List every line of the records below that contains the word "agent".

## START DATA SUPPLIED

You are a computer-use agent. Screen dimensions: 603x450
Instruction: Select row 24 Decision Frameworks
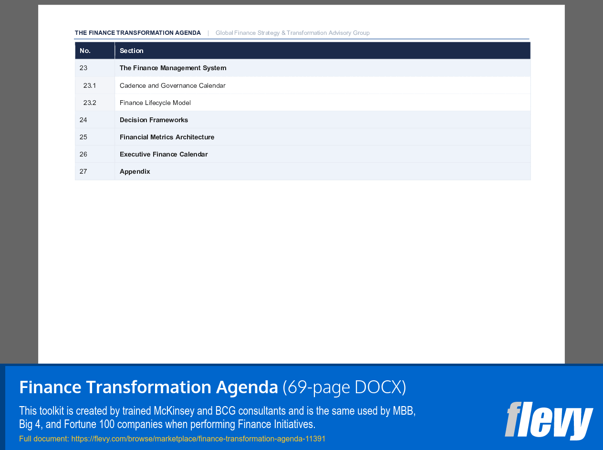pos(154,120)
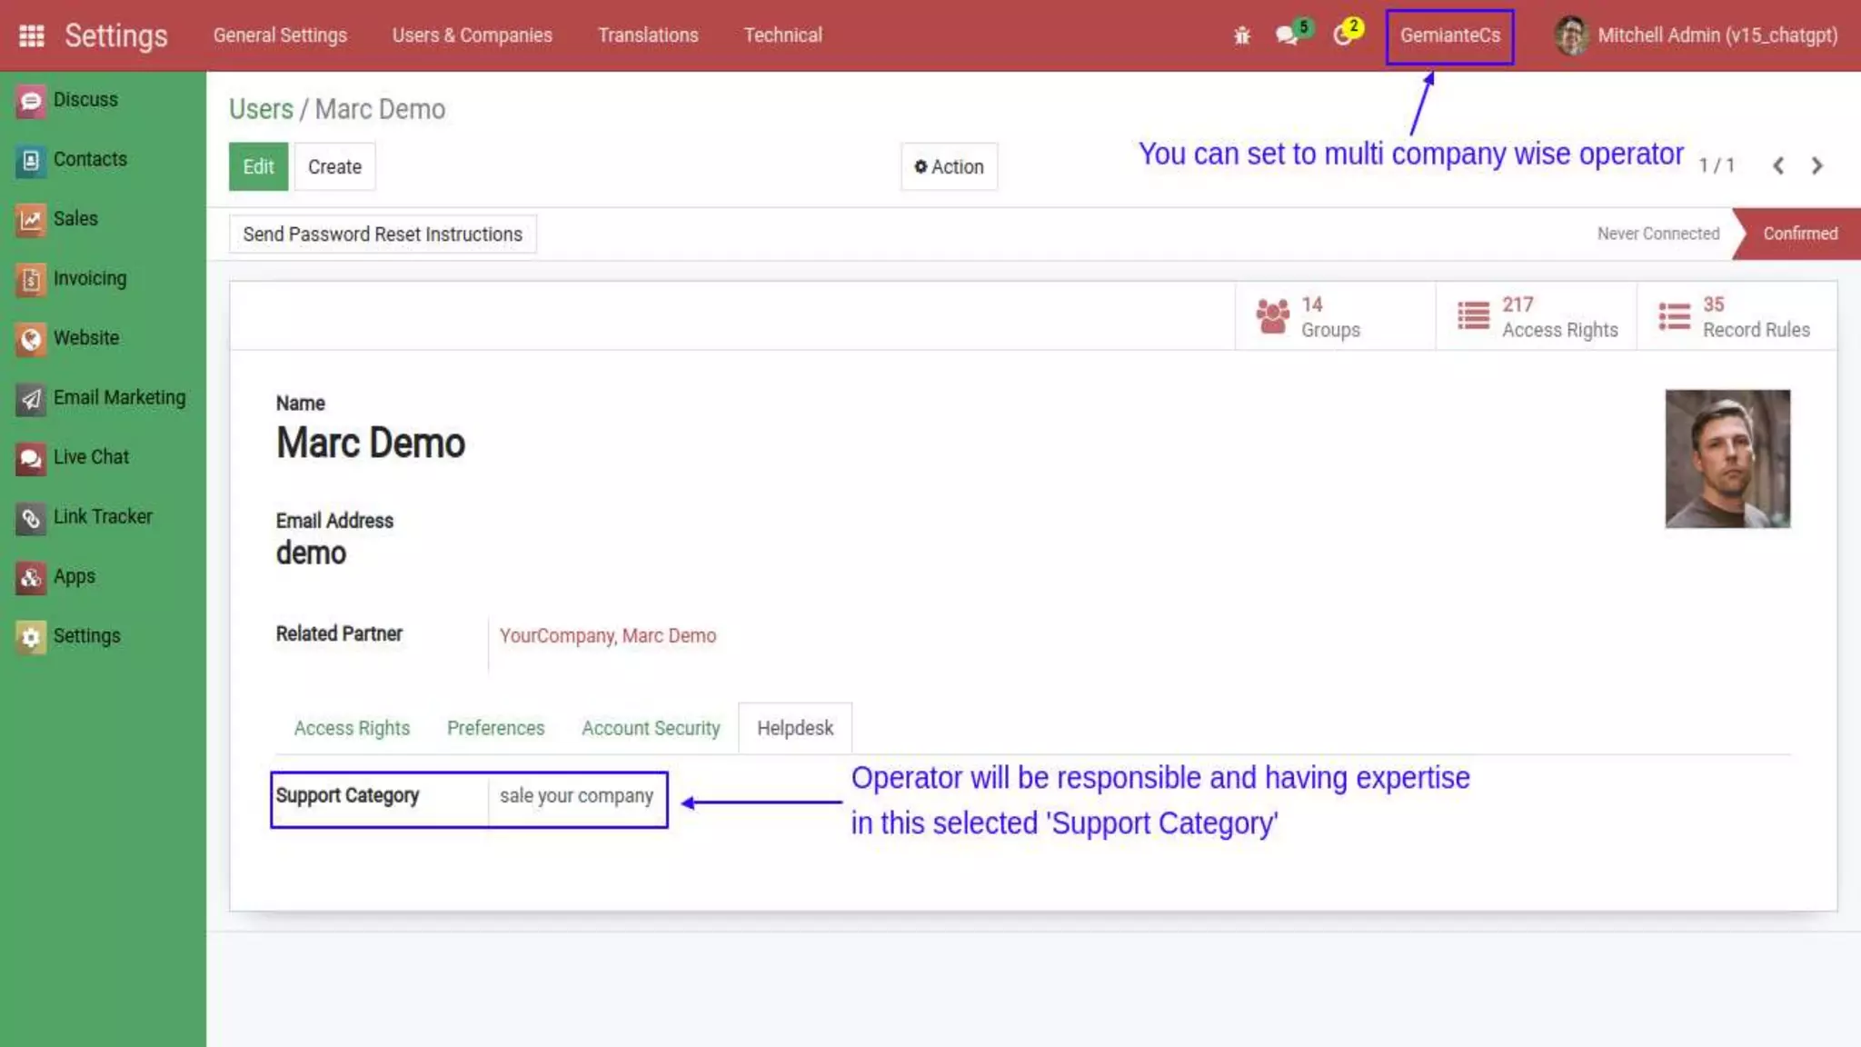1861x1047 pixels.
Task: Go to next record arrow
Action: 1816,166
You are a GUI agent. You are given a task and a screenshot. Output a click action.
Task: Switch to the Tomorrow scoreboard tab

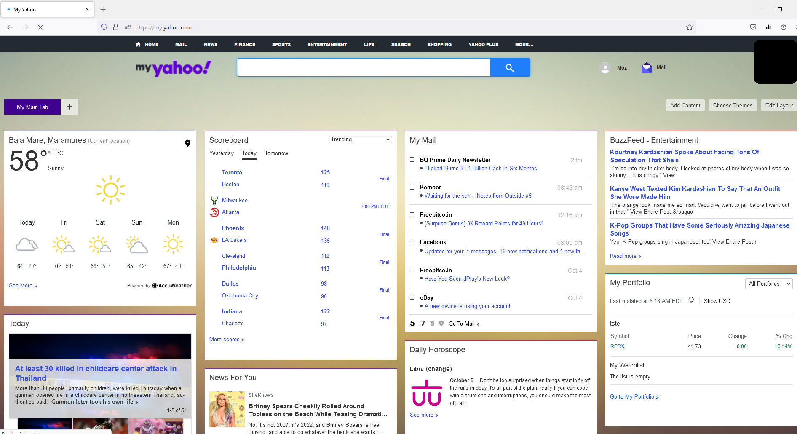276,153
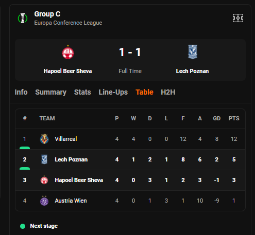Click the Hapoel Beer Sheva badge in table
The width and height of the screenshot is (255, 235).
[x=44, y=180]
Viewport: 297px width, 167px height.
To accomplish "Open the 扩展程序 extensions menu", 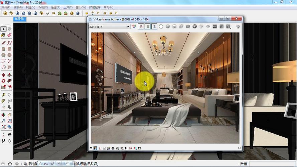I will 95,7.
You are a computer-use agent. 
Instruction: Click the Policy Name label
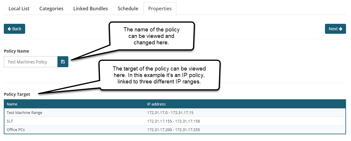pyautogui.click(x=16, y=51)
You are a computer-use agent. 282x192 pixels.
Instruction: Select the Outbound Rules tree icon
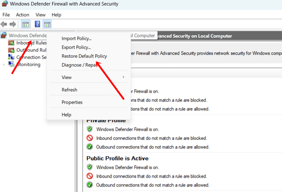click(x=11, y=50)
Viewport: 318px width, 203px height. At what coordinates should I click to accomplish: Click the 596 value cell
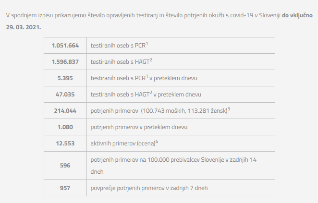coord(65,165)
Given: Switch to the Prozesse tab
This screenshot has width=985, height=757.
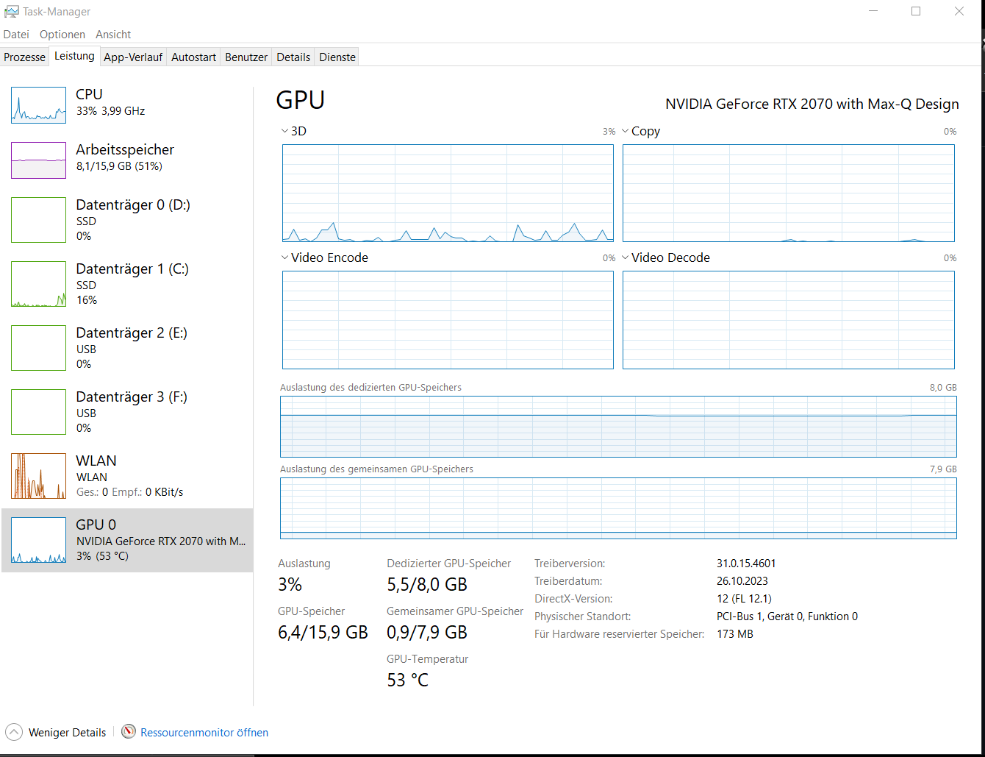Looking at the screenshot, I should [x=24, y=57].
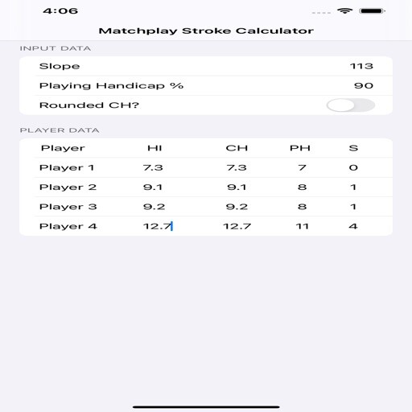Tap the HI column header
Viewport: 412px width, 412px height.
click(155, 148)
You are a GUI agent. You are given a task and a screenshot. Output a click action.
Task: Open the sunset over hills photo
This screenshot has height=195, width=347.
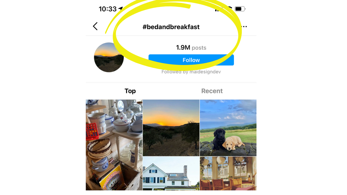click(x=171, y=128)
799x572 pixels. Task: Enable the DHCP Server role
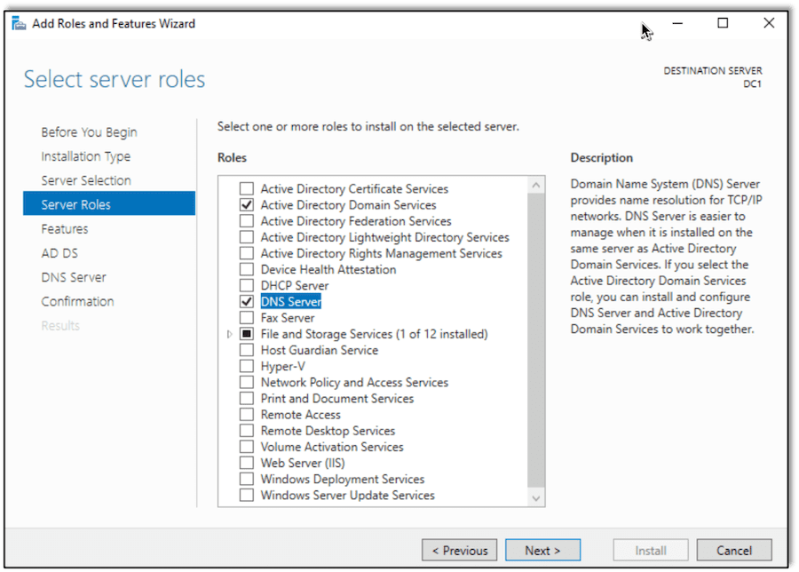(246, 285)
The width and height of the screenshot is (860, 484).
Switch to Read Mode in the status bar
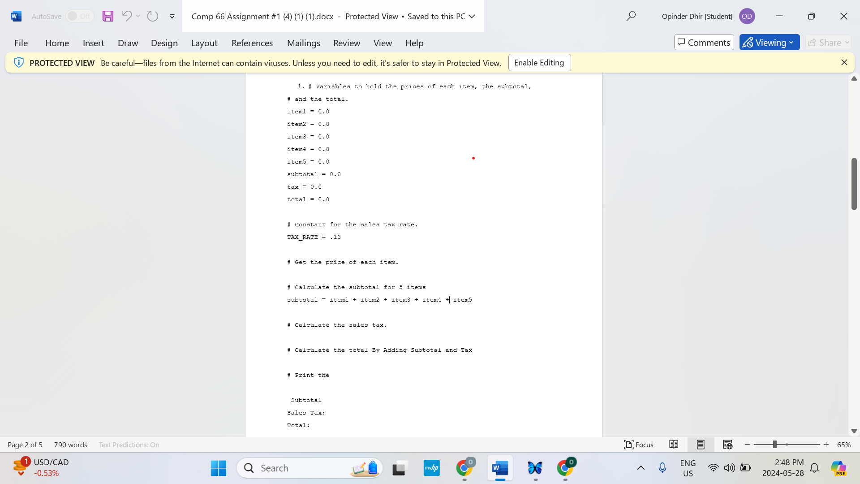674,445
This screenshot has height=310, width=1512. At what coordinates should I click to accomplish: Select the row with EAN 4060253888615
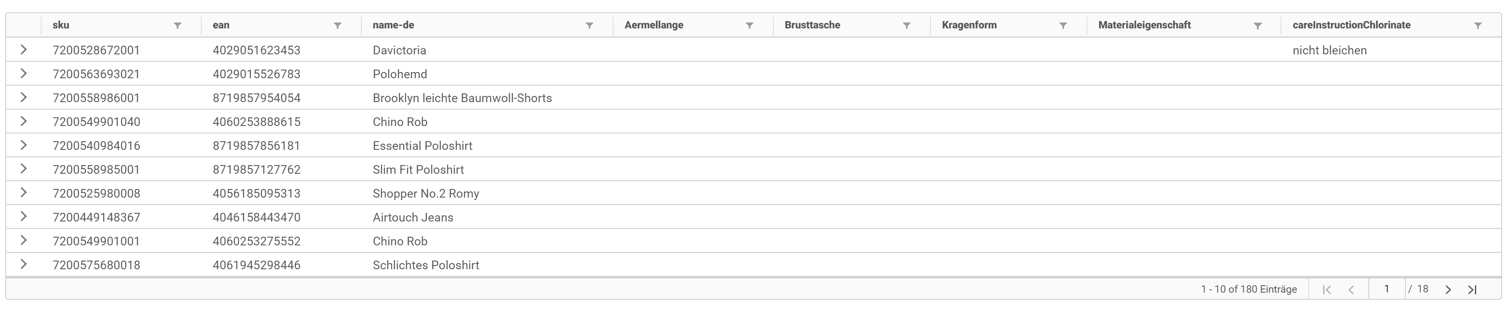click(352, 122)
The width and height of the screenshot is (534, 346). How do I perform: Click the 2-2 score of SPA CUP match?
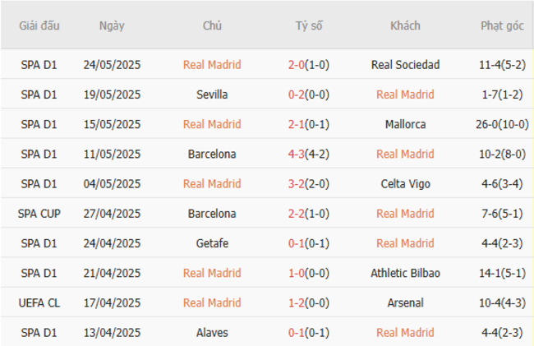309,214
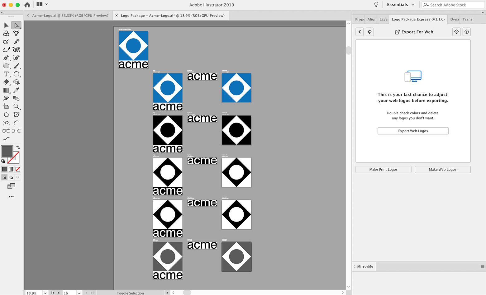The height and width of the screenshot is (295, 486).
Task: Click the Export Web Logos button
Action: [413, 131]
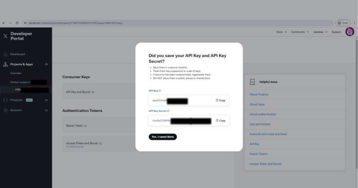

## END DATA SUPPLIED

**PROBLEM SOLUTION**
You are a computer-use agent. Screen dimensions: 603x450
You are a GUI agent. You are given a task and a screenshot. Output a click action.
You are a computer-use agent. 
You are a computer-use agent. 282x192 pixels.
You are a GUI agent. You are given a task and a screenshot. Output a click action.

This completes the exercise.